* **DIRECTIONS**
Anywhere the string "computer" shows up in the listing below, copy the line it is in.

* **DATASET CONTENT**
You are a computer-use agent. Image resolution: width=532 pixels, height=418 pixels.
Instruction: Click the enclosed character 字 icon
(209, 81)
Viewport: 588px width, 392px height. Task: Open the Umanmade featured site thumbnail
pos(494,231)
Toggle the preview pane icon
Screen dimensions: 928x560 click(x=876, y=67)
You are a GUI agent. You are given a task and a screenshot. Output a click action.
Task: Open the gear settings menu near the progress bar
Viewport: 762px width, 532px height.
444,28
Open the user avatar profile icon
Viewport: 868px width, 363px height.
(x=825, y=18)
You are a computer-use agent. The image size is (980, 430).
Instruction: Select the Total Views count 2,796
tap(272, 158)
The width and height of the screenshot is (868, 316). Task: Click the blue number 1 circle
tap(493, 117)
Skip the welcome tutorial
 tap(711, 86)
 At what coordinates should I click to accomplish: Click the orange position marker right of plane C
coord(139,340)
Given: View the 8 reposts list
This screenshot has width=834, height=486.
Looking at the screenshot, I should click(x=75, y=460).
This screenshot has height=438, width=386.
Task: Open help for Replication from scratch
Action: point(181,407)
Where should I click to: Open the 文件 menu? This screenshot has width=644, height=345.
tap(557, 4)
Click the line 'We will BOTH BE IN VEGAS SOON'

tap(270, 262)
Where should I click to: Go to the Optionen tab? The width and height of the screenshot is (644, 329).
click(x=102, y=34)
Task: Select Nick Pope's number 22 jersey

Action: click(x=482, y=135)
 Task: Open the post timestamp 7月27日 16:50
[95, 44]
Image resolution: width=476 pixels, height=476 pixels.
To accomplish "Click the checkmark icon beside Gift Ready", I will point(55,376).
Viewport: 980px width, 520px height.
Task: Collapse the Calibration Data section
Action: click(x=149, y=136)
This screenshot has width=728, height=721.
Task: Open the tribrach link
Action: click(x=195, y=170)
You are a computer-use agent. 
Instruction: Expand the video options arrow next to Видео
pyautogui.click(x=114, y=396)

* **RESULT FOR THIS EXERCISE**
You are a computer-use agent. Image resolution: width=532 pixels, height=418 pixels.
You are a computer-use agent. The image size is (980, 430).
You are a computer-use agent. 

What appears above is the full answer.